### THE PROBLEM
Starting with the line with "Click the Sheet Symbols filter button" and going on through the line with "click(x=820, y=288)", write out these lines again, substituting "Paint Bucket" for "Flood Fill" and leaving everything else unchanged.

─── PROVIDED RECORDS

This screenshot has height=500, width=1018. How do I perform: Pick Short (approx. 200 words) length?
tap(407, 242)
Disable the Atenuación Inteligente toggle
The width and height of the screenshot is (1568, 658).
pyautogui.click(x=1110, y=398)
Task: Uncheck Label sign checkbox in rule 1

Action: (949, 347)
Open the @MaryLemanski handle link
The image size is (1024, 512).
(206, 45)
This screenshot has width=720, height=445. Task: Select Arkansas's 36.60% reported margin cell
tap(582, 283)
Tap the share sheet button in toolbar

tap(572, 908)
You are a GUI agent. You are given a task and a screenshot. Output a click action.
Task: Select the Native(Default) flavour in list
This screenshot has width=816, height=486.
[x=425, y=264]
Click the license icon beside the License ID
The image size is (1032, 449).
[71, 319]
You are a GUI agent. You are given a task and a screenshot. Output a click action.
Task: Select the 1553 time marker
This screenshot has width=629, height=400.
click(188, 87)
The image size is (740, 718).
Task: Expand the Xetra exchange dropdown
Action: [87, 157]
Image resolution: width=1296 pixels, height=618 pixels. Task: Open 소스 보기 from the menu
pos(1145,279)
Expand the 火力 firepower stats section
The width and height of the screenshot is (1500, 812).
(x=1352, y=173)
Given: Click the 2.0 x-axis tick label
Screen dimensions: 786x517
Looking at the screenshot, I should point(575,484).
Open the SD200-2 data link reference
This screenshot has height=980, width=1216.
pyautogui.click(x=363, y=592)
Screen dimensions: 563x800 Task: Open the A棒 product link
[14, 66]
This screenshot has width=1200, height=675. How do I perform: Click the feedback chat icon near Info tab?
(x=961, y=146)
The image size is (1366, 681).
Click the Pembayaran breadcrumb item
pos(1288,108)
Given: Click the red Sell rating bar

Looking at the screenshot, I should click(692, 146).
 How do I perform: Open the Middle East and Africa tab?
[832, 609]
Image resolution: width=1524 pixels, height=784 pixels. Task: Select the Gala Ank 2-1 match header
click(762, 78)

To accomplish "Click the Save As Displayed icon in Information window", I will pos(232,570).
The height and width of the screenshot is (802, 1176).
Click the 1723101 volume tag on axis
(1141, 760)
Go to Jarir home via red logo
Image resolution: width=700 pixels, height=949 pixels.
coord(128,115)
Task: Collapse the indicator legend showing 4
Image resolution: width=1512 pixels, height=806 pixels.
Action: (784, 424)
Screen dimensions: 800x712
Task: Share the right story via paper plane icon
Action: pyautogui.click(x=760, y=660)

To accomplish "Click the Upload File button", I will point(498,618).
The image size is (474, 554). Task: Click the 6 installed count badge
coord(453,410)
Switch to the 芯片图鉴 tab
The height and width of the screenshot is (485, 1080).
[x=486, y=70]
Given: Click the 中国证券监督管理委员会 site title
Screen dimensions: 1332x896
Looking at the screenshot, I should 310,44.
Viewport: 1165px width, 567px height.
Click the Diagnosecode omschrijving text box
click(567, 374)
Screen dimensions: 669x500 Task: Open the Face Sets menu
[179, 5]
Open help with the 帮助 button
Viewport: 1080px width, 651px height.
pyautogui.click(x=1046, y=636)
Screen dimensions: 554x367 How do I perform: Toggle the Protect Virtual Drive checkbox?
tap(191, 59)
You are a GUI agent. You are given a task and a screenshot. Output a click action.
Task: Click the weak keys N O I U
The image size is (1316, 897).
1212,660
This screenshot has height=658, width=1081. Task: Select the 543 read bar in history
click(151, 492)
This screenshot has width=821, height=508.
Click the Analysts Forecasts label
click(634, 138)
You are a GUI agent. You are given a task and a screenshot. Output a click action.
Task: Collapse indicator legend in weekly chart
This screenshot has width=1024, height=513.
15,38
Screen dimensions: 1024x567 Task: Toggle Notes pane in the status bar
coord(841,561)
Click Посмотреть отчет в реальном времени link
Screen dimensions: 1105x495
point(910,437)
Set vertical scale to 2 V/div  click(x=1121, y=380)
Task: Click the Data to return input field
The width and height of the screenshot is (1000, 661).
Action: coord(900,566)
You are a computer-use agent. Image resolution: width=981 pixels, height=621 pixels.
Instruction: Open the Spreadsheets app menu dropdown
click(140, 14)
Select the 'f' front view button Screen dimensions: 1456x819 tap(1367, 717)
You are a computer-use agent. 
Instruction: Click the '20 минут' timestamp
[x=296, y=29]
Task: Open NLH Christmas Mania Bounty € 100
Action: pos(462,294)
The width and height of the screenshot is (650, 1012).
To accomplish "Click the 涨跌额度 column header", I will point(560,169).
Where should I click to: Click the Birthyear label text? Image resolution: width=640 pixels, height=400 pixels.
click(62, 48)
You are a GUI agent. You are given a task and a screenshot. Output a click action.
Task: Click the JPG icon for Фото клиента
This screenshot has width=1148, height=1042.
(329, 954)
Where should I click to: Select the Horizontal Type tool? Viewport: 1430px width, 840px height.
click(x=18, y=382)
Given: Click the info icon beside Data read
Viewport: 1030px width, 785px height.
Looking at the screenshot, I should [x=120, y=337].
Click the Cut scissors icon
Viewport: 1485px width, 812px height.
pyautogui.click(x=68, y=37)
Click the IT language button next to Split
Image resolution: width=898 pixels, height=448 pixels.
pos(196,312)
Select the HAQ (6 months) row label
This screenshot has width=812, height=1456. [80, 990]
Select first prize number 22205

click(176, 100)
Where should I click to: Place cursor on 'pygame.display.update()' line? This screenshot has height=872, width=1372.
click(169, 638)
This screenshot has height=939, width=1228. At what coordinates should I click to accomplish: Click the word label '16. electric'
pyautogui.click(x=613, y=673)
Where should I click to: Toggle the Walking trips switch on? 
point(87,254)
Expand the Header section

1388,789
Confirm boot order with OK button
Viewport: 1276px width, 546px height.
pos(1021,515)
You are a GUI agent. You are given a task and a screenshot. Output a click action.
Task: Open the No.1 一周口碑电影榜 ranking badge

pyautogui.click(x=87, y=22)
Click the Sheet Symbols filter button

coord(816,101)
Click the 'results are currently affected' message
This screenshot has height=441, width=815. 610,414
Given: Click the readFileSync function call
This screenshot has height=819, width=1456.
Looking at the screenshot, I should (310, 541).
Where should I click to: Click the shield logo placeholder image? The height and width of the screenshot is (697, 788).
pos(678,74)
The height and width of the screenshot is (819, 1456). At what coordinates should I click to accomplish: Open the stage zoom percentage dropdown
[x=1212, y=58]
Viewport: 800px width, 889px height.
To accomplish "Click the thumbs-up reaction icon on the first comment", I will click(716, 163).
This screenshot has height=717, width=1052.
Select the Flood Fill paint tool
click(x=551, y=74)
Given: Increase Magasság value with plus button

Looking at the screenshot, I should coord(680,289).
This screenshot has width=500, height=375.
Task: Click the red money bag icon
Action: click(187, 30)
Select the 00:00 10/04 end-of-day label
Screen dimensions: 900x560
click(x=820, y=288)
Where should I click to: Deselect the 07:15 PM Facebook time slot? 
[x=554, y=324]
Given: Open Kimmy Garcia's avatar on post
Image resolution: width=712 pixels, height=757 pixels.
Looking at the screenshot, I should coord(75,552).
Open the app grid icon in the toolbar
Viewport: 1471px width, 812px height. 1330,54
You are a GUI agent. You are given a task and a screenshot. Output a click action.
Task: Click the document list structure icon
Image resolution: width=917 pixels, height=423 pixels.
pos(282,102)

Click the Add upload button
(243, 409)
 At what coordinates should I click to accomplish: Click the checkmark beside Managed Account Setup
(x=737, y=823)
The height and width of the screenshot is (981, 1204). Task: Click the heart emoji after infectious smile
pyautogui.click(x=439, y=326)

──────

### EXPECTED OUTPUT
Click the Sheet Symbols filter button

coord(816,101)
Click the 'results are currently affected' message
This screenshot has height=441, width=815. 610,414
Given: Click the readFileSync function call
This screenshot has height=819, width=1456.
Looking at the screenshot, I should (310, 541).
Where should I click to: Click the shield logo placeholder image? The height and width of the screenshot is (697, 788).
pos(678,74)
The height and width of the screenshot is (819, 1456). At what coordinates should I click to accomplish: Open the stage zoom percentage dropdown
[x=1212, y=58]
Viewport: 800px width, 889px height.
To accomplish "Click the thumbs-up reaction icon on the first comment", I will click(716, 163).
This screenshot has height=717, width=1052.
Select the Paint Bucket paint tool
click(x=551, y=74)
Given: Increase Magasság value with plus button

Looking at the screenshot, I should coord(680,289).
This screenshot has width=500, height=375.
Task: Click the red money bag icon
Action: click(187, 30)
Select the 00:00 10/04 end-of-day label
Screen dimensions: 900x560
click(x=820, y=288)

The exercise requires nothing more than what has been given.